* **Assignment**
Give again the lines from the line with "Given: Click the Following pill button" to the last line of the records, exactly and in full. Do not carry over any pictures.

* **Data records**

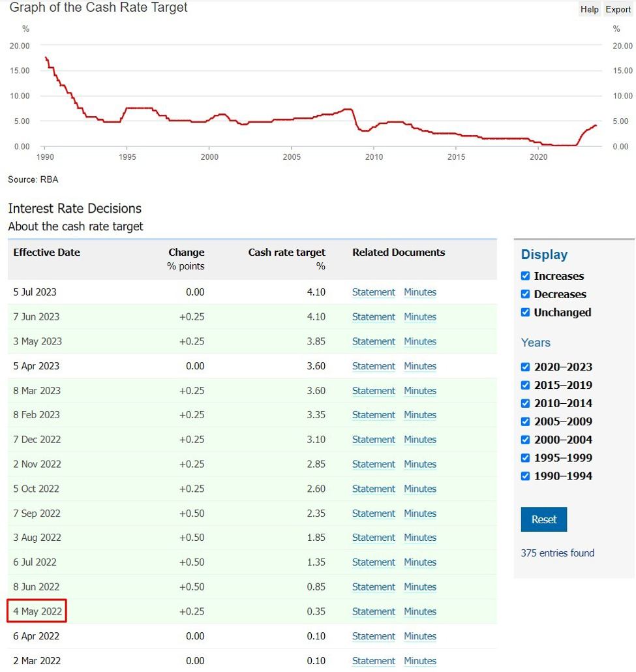Select the highlighted 4 May 2022 date cell
Viewport: 636px width, 672px height.
pyautogui.click(x=37, y=612)
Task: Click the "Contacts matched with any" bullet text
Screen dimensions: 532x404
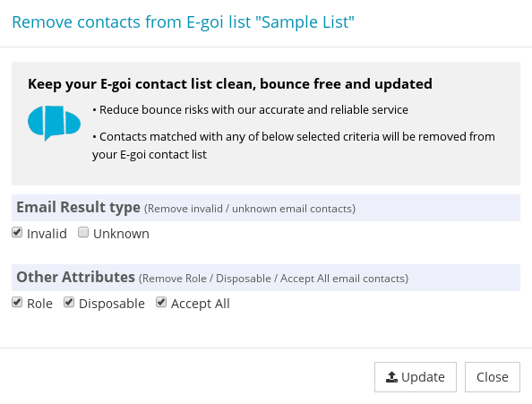Action: tap(294, 145)
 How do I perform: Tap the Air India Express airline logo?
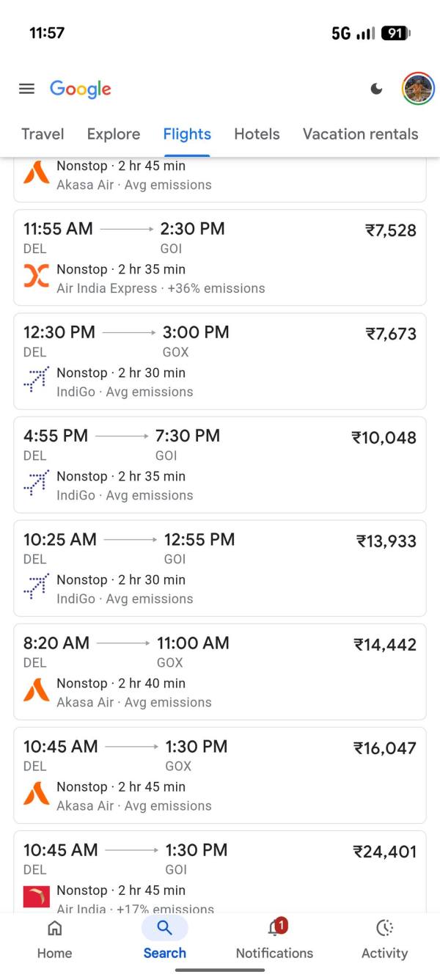tap(37, 278)
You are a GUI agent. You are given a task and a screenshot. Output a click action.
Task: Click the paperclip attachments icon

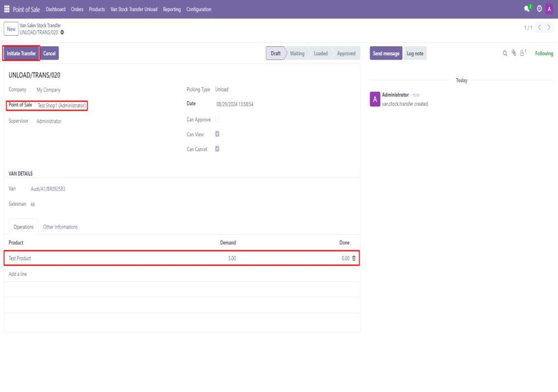coord(513,54)
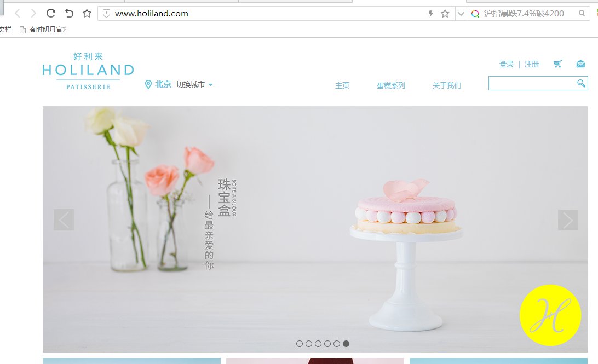Click the yellow H floating badge

click(x=550, y=315)
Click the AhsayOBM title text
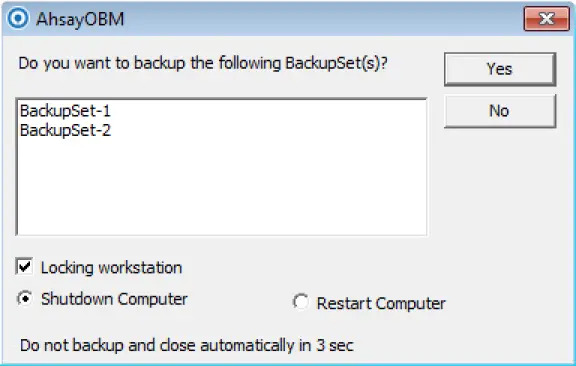This screenshot has width=576, height=366. [x=80, y=19]
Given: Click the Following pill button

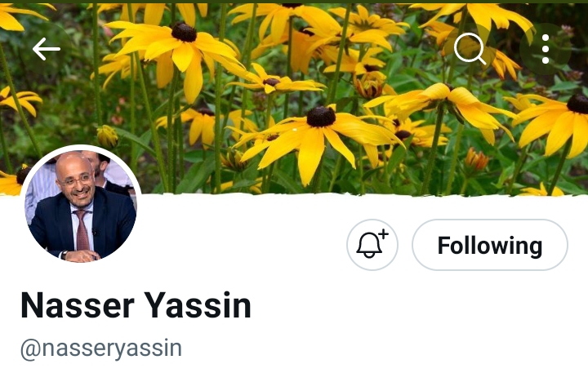Looking at the screenshot, I should click(490, 245).
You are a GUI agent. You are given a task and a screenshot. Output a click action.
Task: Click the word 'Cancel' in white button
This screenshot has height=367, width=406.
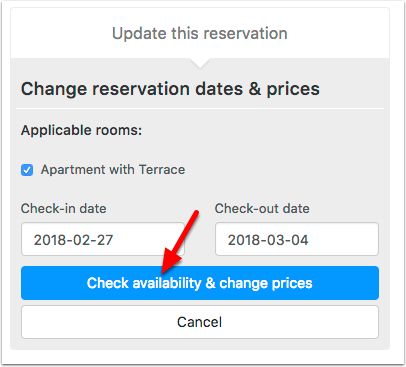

* **Result of the exercise**
Given: Click the Following pill button

Looking at the screenshot, I should click(490, 245).
You are a GUI agent. You are given a task and a screenshot. Output a click action.
Task: Click the word 'Cancel' in white button
This screenshot has height=367, width=406.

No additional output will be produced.